Speaking of Digital, they also announced their Digital Manga Guild this weekend. That’s an idea they have talked about before—basically, fans will volunteer to do translations and edit manga with no payment up front but a cut of the profits when the book sells. Coincidentally, Daniella Orihuela-Gruber, who is a freelance editor at Tokyopop, just posted about the financial side of being a manga editor—it’s not easy, even when you do get paid up front.

Lori Henderson rounds up the rest of the week’s manga news at Manga Xanadu.

Sean Gaffney takes a look at this week’s new manga, and the Comics Village team picks the best of the most recent batch.

Caddy C. writes about female friendship in Skip Beat at A Feminist Otaku.

Melinda Beasi has a new feature, Failure Friday, in which she looks at flawed manga; she starts off with the rather strange romance manga Heaven’s Will.

Lori Henderson looks at manga that feature yokai as a protagonist and not just a punching bag.

Scary stuff: At Robot 6, Chris Mautner lists six horror manga he would like to see translated.
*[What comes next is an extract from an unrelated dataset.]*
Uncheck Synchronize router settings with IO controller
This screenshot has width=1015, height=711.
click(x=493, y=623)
Panel Patter, Rob McMonigal lists his favorite horror manga, and at All About Manga, Daniella Orihuela-Gruber writes about the one manga that really creeps her out. At Kuriousity, Shannon Fay continues her Halloween manga series with a look at Haunted House and Cat-Eyed Boy.
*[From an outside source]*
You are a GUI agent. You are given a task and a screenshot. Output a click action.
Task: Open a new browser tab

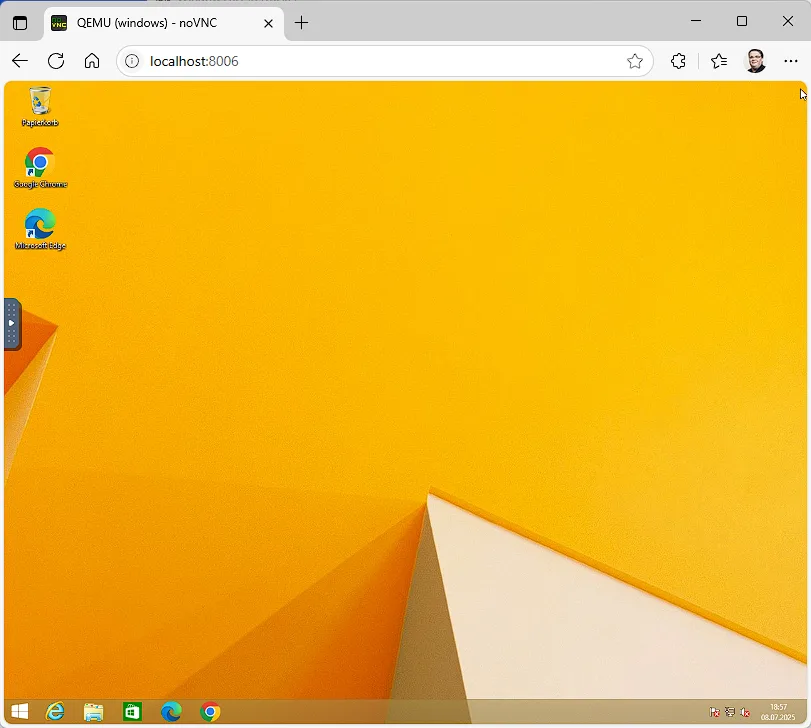coord(301,23)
Ayano Yamane, creator of the Finder series, has her own website up in English, and she is releasing her manga to the Kindle via the publisher Animate. (Via Deb Aoki, who has all the details.)
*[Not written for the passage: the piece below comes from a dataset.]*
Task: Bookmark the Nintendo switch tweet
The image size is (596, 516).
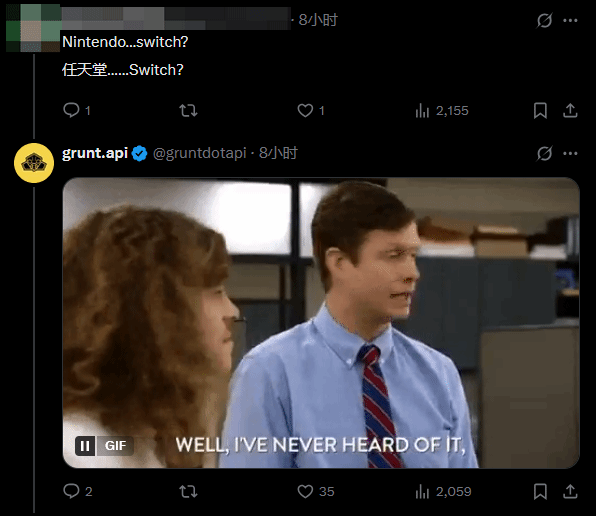Action: (540, 111)
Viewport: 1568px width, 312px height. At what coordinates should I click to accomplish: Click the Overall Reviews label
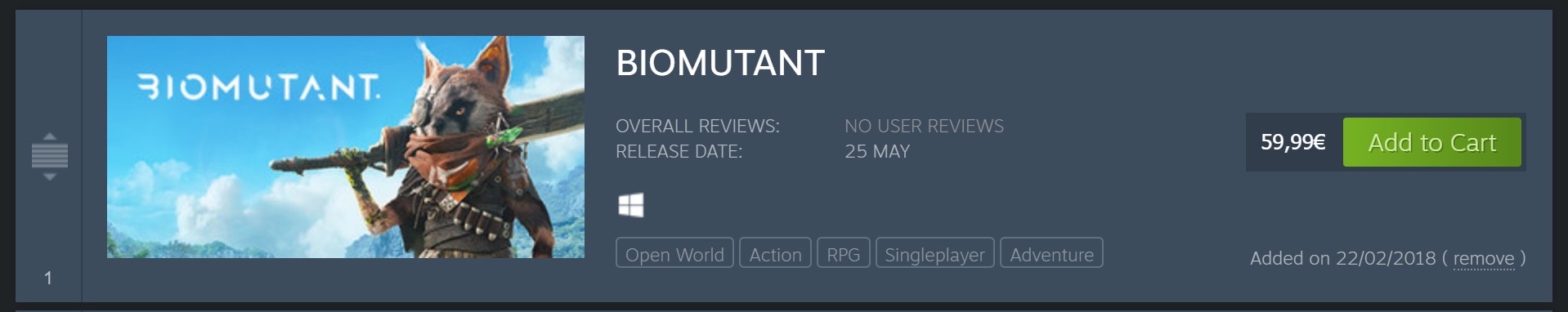point(697,126)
Well, there’s a manga bible, so why not? An Indian writer and a Japanese artist have teamed up to make a manga version of the Mahabharata.

News from Japan: The long-running Garasu no Kamen (Glass Mask) reached its 35th birthday last month; Tomoko Nishida of The Daily Yomiuri provides a bit of background. And ANN reports that the artist Kabocha is working on a manga based on the anime Aim for the Top! Gunbuster.

Reviews: Omar posts some brief reviews of recent manga at About Heroes, and Ash Brown looks at some manga from the library at Experiments in Manga.

Connie on A Bloody Kiss Tonight (Comics Village)
Emily on Boy & Cool (Emily’s Random Shoujo Manga Page)
Johanna Draper Carlson on vols. 3 and 4 of Butterflies, Flowers (Comics Worth Reading)
Connie on vol. 2 of Cat-Eyed Boy (Slightly Biased Manga)
Angela Eastman on Che Guevara: A Manga Biography (
Angela Eastman on vol. 1 of Cross Game (
Eduardo Zacarias on vol. 6 of Detroit Metal City (Animanga Nation)
Oliver Ho on vols. 1-3 of Dororo (PopMatters)
Michelle Smith on The Dreaming Collection (Soliloquy in Blue)
Johanna Draper Carlson on vol. 21 of Hikaru no Go (Comics Worth Reading)
Leroy Douresseaux on vol. 21 of Hikaru No Go (The Comic Book Bin)
Connie on Kazuo Umezu Prints 21 (Slightly Biased Manga)
Connie on vol. 11 of Kurosagi Corpse Delivery Service (Slightly Biased Manga)
Connie on vol. 4 of Mad Love Chase (Slightly Biased Manga)
Bill Sherman on vol. 1 of March Story (Blogcritics)
Michelle Smith on vols. 1 and 2 of Millennium Snow (Soliloquy in Blue)
Kristin on Bleach Official Bootleg: Color Bleach (Comic Attack)
Connie on vol. 9 of Pet Shop of Horrors (Slightly Biased Manga)
Kate Dacey on vols. 1-3 of Presents (The Manga Critic)
Todd Douglass on vol. 1 of Saving Life (Anime Maki)
Julie Opipari on vol. 3 of Stepping on Roses (Manga Maniac Cafe)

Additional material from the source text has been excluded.